Single by f(x)
- A-side: "Pinocchio (Danger)"
- B-side: "Hot Summer"
- Released: July 22, 2015
- Recorded: 2011
- Genre: J-pop, dance-pop, electropop
- Length: 7:45
- Label: Avex Trax

= Summer Special: Pinocchio / Hot Summer =

"Summer Special: Pinocchio / Hot Summer" is the first Japanese physical single by South Korean girl group f(x). The single was recorded in 2011 and released on July 22, 2015, by Avex Trax.

== Background and release ==
A teaser video for the music video of Hot Summer was released on August 1, 2012, via Avex's official YouTube channel. The full video subsequently appeared online a few days later on August 5, 2012.

The video is set in a desert, with pink and white star shaped props and pink cotton candy as clouds in the background. The video begins with the group wearing all white, walking slowly towards the camera. The video then cuts to another set with close-up shots of the group revealing electric blue outfits, topped with elaborate accessories. A street scene is also featured, where the group wears red outfits in front of the star-shaped prop while throwing paint over the buildings and at the camera. The video ends with the desert as the camera pans back.

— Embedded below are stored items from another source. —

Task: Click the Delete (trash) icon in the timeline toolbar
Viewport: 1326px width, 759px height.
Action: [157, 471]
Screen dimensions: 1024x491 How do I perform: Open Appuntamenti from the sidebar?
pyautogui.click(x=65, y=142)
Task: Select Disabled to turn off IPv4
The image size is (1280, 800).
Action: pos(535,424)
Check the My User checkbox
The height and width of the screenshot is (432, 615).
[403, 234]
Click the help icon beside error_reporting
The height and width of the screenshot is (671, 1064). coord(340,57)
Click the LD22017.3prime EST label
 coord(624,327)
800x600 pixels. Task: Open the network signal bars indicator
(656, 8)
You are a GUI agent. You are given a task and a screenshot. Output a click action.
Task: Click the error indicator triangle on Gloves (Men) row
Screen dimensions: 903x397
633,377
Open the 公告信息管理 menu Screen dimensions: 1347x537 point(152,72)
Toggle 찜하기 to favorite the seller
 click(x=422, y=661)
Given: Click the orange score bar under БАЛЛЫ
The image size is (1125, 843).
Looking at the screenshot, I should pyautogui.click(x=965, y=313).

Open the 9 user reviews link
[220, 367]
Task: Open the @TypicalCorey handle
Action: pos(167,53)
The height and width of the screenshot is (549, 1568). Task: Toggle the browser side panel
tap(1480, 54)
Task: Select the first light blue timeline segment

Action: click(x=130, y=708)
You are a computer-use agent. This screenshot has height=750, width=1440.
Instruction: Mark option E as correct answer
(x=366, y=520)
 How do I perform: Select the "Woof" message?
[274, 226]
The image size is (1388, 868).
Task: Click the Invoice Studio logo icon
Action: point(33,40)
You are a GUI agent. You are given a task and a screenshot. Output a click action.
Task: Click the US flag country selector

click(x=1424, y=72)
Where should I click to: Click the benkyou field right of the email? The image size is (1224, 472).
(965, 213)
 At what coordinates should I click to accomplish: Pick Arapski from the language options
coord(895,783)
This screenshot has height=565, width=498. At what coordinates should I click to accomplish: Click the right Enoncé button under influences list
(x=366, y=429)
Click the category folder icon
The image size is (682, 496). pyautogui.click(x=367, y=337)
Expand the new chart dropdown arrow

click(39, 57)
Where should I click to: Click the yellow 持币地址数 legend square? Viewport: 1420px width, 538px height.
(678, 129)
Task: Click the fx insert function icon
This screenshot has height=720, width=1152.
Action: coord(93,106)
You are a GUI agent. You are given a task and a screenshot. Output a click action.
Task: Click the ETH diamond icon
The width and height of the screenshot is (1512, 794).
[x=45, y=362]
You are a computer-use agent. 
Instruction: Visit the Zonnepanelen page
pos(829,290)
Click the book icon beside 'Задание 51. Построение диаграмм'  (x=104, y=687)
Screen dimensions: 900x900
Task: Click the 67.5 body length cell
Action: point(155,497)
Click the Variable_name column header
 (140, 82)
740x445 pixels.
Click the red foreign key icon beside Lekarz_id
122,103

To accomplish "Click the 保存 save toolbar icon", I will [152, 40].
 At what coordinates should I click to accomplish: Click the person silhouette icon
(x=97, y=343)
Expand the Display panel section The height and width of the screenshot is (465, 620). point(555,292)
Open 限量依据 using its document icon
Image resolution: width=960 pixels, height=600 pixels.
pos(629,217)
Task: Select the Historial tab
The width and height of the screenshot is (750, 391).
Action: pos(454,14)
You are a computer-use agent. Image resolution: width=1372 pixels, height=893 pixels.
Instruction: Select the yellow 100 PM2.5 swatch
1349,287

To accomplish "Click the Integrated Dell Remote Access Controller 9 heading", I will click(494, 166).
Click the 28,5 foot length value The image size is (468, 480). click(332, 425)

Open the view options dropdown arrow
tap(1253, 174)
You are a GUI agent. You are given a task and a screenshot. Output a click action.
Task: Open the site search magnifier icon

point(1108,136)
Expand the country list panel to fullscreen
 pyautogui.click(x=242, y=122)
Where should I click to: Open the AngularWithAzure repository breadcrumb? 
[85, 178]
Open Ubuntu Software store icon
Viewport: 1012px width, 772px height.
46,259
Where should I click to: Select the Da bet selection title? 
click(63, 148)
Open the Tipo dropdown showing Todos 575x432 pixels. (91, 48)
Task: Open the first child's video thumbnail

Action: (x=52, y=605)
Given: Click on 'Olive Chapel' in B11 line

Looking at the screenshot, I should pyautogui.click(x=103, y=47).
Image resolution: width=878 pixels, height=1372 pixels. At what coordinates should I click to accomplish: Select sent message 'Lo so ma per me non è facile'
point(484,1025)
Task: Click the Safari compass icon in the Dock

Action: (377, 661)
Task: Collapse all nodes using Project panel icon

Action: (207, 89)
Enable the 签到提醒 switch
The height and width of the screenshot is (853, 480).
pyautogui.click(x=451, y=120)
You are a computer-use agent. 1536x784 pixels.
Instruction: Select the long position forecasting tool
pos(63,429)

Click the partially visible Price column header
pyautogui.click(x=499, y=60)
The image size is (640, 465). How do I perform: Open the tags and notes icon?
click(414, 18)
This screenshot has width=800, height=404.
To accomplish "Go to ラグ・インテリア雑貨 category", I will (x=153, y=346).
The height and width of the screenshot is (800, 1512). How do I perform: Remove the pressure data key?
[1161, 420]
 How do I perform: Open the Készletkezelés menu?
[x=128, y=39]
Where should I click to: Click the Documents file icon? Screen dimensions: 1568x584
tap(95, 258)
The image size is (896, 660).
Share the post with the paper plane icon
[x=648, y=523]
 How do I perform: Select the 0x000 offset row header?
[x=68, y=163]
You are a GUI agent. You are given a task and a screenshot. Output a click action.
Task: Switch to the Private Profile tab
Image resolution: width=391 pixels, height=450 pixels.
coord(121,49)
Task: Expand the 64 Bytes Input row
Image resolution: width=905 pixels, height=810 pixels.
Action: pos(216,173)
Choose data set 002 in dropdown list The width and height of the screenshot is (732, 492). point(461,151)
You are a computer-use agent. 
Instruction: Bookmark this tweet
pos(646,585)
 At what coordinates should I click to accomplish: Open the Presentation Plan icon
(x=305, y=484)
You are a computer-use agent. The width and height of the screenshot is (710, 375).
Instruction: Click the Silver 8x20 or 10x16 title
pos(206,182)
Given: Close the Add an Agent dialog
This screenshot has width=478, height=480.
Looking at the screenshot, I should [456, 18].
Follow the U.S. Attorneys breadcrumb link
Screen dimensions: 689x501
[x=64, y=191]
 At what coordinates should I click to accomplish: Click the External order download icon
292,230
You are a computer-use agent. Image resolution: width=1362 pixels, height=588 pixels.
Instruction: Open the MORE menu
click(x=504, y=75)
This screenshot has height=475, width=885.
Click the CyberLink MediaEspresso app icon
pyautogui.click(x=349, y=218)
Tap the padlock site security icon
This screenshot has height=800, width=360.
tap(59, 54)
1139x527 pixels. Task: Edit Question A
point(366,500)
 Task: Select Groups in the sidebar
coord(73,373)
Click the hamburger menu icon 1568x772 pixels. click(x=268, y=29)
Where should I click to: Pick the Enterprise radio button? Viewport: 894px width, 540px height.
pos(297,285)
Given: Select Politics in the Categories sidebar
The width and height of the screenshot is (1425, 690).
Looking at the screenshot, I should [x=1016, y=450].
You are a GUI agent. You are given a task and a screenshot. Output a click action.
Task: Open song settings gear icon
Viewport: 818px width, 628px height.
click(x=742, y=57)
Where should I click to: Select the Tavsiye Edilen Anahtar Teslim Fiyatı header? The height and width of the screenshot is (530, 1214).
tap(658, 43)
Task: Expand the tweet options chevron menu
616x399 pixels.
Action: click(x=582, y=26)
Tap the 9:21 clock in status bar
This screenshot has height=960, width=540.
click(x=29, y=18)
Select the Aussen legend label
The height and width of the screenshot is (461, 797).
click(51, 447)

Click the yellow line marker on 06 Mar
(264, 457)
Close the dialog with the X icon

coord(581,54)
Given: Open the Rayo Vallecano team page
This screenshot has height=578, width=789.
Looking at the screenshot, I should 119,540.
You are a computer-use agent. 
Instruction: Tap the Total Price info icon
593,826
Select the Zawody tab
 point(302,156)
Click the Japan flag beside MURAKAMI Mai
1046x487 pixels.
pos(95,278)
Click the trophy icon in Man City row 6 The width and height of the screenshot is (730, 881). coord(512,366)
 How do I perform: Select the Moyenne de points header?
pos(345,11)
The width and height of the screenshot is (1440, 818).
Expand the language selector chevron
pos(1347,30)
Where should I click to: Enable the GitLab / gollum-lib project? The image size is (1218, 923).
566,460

On May 30, 2015, SM Entertainment announced that the group will release their first Japanese single titled "Summer Special: Pinocchio / Hot Summer", on July 22, 2015. The single will contain the Japanese versions of Pinocchio (Danger) and Hot Summer. The DVD will contain the Japanese music videos of these two songs.

At the event held in Osaka, on July 22, 2015, for the release of the single, only Krystal, Luna and Amber were present. Victoria was absent for health reasons and her activities in China; she also had a commitment with the filming of the 2016 remake of My Best Friend's Wedding in England. At the time of the release, Sulli had still not returned from her break.

A few days later, on August 7, it was announced that Sulli had officially withdrawn from the group to focus on an acting career, and that the group will continue to promote as four members with SM managing Sulli's acting endeavors.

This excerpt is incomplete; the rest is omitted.